[AIM OF THE EXERCISE]: Copy the following listing exactly as it appears, line for line.

[RECORDS SHOWN]:
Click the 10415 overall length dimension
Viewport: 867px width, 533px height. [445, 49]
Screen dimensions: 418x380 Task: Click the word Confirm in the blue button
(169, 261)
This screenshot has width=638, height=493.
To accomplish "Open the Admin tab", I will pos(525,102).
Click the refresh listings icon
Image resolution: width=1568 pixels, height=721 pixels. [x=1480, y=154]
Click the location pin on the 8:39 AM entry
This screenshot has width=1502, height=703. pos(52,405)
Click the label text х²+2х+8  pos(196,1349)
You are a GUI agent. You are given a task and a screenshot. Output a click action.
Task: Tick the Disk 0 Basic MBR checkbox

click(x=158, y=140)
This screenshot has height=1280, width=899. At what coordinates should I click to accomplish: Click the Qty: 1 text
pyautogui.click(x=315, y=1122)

[EXERCISE OUTPUT]:
Click the 10415 overall length dimension
Viewport: 867px width, 533px height. [445, 49]
Screen dimensions: 418x380 Task: Click the word Confirm in the blue button
(169, 261)
This screenshot has width=638, height=493.
To accomplish "Open the Admin tab", I will pos(525,102).
Click the refresh listings icon
Image resolution: width=1568 pixels, height=721 pixels. [x=1480, y=154]
Click the location pin on the 8:39 AM entry
This screenshot has width=1502, height=703. pos(52,405)
Click the label text х²+2х+8  pos(196,1349)
You are a GUI agent. You are given a task and a screenshot. Output a click action.
Task: Tick the Disk 0 Basic MBR checkbox

click(x=158, y=140)
This screenshot has height=1280, width=899. At what coordinates should I click to accomplish: Click the Qty: 1 text
pyautogui.click(x=315, y=1122)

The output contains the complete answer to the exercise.